Text block:
********************
Why Students Trust AI Less But Rely On It More

Matthew Wemyss10 min read
Why Students Trust AI Less But Rely On It More

Last year, a student came to me with two printed pages of revision topics for his A Level. He had highlighted every topic in one of two colours. Green meant AI had explained it. Yellow meant he was saving it for me.

Most of the list was green.

I was not offended. I was curious. He had made a deliberate decision about where to send each question. He had looked at each topic and asked himself: can I use AI for this, or do I need a person? That is, by any measure, a form of delegation. And here is the part that complicates the story most people want to tell about AI in schools: it worked. He passed. The green topics stuck. The AI did the job he needed it to.

So what exactly is the problem?

What the grade did not show

The problem is not that AI failed him. The problem is that success made something invisible.
********************
Provided data:
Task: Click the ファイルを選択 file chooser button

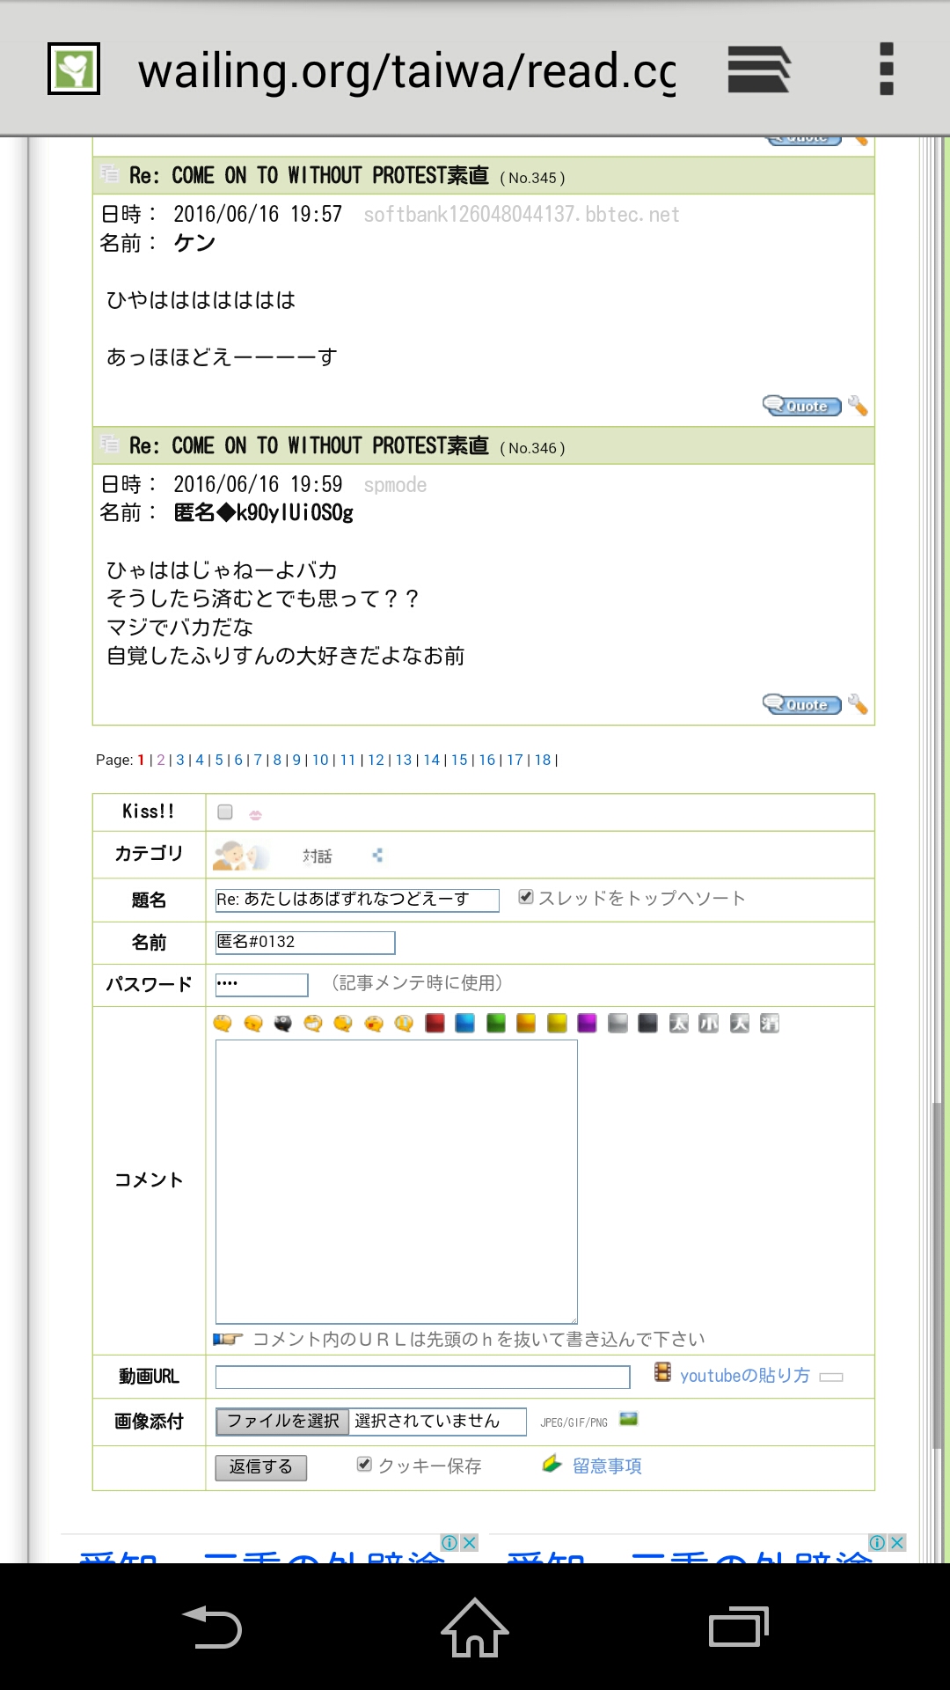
********************
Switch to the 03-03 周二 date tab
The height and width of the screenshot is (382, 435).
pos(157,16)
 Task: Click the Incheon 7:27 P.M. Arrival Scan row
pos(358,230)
********************
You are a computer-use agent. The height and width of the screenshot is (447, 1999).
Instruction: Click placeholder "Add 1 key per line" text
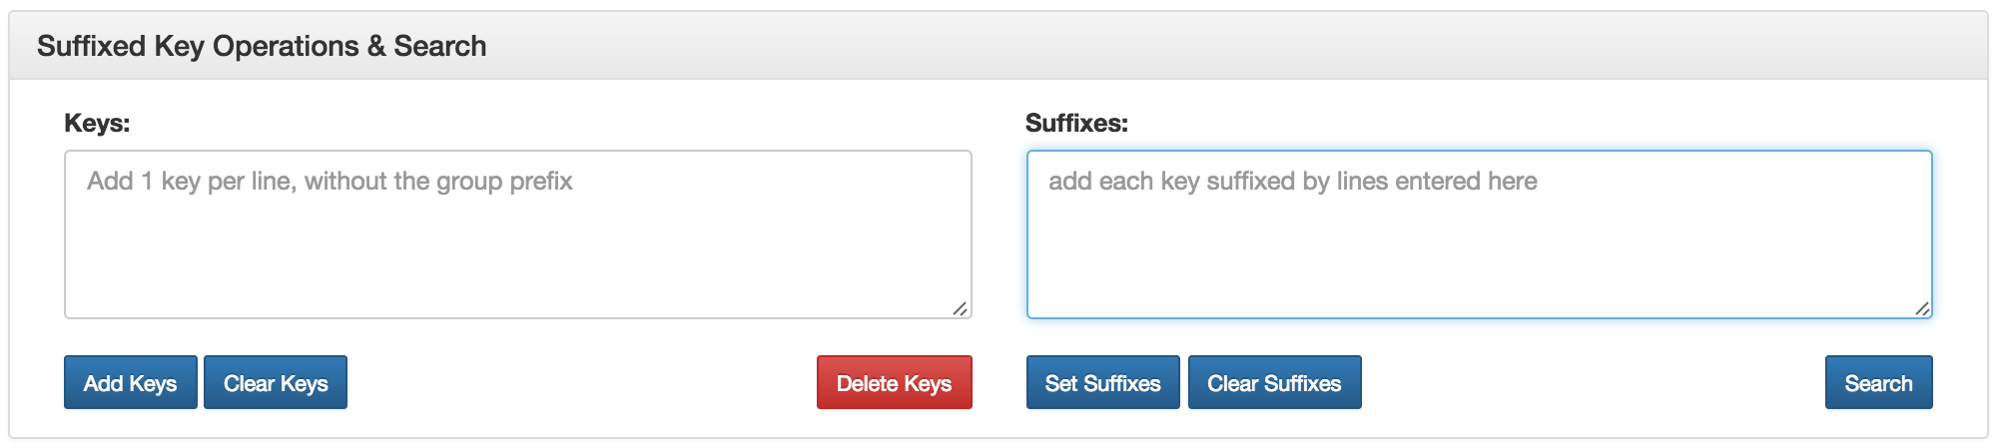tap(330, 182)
********************
Set of tasks:
- A) Reproduce the article on student trust in AI from "Matthew Wemyss10 min" up to and including "is the problem?".
- B) In the article on student trust in AI, list every sentence that comes after the words "it worked" in the same paragraph.

Responses to the exercise:
- A)
Matthew Wemyss10 min read
Why Students Trust AI Less But Rely On It More

Last year, a student came to me with two printed pages of revision topics for his A Level. He had highlighted every topic in one of two colours. Green meant AI had explained it. Yellow meant he was saving it for me.

Most of the list was green.

I was not offended. I was curious. He had made a deliberate decision about where to send each question. He had looked at each topic and asked himself: can I use AI for this, or do I need a person? That is, by any measure, a form of delegation. And here is the part that complicates the story most people want to tell about AI in schools: it worked. He passed. The green topics stuck. The AI did the job he needed it to.

So what exactly is the problem?

- B)
- He passed.
- The green topics stuck.
- The AI did the job he needed it to.